Silke Schmickl : À l’origine Lowave était une maison d’édition que Marc Horchler et moi-même avons fondée en 2002 sur le modèle d’un label de disque. Nous voulions créer un label, éditer et distribuer des vidéos d’artistes et des films expérimentaux sous forme de DVDs thématiques et monographiques ainsi que des documentaires de création afin de les rendre accessibles à un public plus large que celui des festivals et des galeries d’art contemporains. Dès le début les trois activités que vous nommez se sont révélées inséparables : la recherche de films et leur programmation était essentielle pour la constitution de nos programmes polyphoniques consacrés à une région (Re:Frame, Resistance(s), Conditioned), un genre (Metronomic, Blacklight) ou un festival (Hors Pistes, Cinéma Différent). La distribution s’est imposée tout naturellement par la suite puisqu’il n’existait pas de distributeur spécialisé dans les films d’artistes et de l’art contemporain pour le DVD. Dès le début, cette distribution s’est accompagnée de projections organisées en partenariat avec des festivals, des cinémathèques, des musées d’art contemporain, ainsi que des lieux plus alternatifs. Ces collaborations nous ont permis de mieux faire connaître nos programmes et leurs auteurs, de rencontrer notre public et d’exercer le métier de curateur à une échelle internationale. À ces activités s’est rajoutée plus tardivement, en 2007, la production de films qui nous permet aujourd’hui d’accompagner les artistes dans leur processus de création, de l’étape d’écriture du projet jusqu’à l’édition et la distribution de leur œuvre. Depuis la création de Lowave, nous produisons des entretiens d’artistes, en particulier les « extras » pour nos DVDs, mais cette activité a pris une tournure plus sérieuse récemment. Actuellement, nous avons 5 films en production, Nos vies extimes de Tom Hanson, L’arrangement d’Hélène Agofroy, Conversation avec ma mère de Taysir Batniji, Coulée douce d’Ismaïl Bahri et Nuits blanches de Pauline M’Barek. Par rapport au fonctionnement classique de l’industrie du DVD, nous avons adopté une démarche complètement inverse. Au lieu de commencer par la production pour ensuite éditer et distribuer, Lovawe a trouvé sa place par le canal de l’édition. Cela correspondait sans doute à l’esprit de l’époque quand la démocratisation et l’accessibilité des moyens bouleversaient le secteur avec notamment la création de structures marginales qui inventaient leur propre fonctionnement.

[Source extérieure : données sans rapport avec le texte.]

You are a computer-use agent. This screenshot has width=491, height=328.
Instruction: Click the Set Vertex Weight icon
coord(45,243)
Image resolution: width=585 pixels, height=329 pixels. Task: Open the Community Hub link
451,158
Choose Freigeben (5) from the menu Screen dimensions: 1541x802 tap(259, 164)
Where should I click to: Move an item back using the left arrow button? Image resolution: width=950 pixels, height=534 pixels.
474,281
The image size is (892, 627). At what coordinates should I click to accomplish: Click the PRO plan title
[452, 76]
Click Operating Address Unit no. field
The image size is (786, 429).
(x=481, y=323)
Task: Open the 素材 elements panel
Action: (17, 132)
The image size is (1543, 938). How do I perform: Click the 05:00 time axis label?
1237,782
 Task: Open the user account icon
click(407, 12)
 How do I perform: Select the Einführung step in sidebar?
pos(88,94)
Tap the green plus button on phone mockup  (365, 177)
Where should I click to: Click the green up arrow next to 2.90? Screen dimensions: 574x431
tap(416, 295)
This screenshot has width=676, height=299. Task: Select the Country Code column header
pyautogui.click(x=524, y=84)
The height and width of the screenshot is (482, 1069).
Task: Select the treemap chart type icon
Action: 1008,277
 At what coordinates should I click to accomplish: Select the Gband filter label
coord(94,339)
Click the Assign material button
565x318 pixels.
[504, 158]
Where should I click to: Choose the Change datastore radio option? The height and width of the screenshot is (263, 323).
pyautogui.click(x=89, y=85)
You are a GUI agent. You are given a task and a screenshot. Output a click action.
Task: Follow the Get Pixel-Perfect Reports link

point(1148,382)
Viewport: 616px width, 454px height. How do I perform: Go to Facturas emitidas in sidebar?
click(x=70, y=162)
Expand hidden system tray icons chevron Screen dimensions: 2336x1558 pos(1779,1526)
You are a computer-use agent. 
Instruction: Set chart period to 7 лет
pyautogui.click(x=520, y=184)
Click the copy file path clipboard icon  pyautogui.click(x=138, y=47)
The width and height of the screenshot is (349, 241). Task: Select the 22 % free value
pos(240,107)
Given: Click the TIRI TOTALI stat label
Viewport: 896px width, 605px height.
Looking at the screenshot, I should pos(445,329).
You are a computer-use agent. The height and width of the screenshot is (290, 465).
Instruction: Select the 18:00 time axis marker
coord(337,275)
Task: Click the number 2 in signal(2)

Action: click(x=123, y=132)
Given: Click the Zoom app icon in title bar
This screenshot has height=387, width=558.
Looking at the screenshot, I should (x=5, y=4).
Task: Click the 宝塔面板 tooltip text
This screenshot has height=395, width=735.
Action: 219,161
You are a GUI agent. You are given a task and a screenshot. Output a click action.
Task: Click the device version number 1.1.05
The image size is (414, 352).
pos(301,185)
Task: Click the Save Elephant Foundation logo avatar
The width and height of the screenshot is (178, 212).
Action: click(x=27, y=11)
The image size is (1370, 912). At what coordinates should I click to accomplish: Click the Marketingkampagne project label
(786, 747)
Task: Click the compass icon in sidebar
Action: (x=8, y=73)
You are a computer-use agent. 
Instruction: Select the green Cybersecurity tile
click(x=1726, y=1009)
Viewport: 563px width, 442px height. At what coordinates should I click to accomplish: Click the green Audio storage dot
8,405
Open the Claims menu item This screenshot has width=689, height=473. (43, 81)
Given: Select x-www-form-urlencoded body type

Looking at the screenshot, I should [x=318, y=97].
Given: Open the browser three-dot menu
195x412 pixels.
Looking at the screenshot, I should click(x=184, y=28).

SP : Lowave a produit quelques documentaires sur l’art. Quels sont en général les critères choisis pour ce type de film ? Autrement dit, qu’est ce que ce type de film doit selon vous transmettre au spectateur ?
SS : Il y a tout d’abord la découverte d’un artiste dont le travail nous passionne, dont nous nous sentons proche et avec lequel nous sommes dans un rapport de confiance. Nous avons l’habitude de filmer de plus près l’activité des artistes au travail, leurs joies, leurs doutes, les obstacles à surmonter. Il est donc essentiel qu’il y ait une bonne entente entre le réalisateur, le producteur et l’artiste afin de créer une intimité propre à recueillir des informations rares et des images précieuses. Pour chaque film, nous recherchons la forme la plus appropriée au projet. Pour ce qui est de la collection « artists at work » imaginée en collaboration avec Antoine De Roux, nous avons suivis plusieurs artistes (Felice Varini, Laurent Pariente) lors de la réalisation d’une œuvre. Une grande importance est donnée au choix de l’œuvre dont la réalisation est suivie par le réalisateur, de la conception jusqu’au montage d’exposition. Ce principe est perceptible dans notre film sur Malachi Farrell, La fabrication de « La Gégène », co-produit avec le musée du MAC/VAL en 2007/2008. Ces films montrent que la conception d’une œuvre ne se développe pas, comme on le croit souvent, sous les auspices d’une inspiration géniale. La vision romantique de l’artiste a fait place à la réalité laborieuse des créateurs actuels qui, souvent confrontés à divers problèmes d’ordre matériel, logistique, financier et même de crédibilité, travaillent comme beaucoup de gens. En outre, dans tous ces films, c’est uniquement la parole de l’artiste et ses actions qui permettent aux spectateurs de rentrer dans l’œuvre, de la comprendre et de l’apprécier. Ce regard simple et concentré sur une œuvre en devenir donne de l’artiste au travail, et de l’art en général, une lecture inédite, tout à la fois intuitive et théorique.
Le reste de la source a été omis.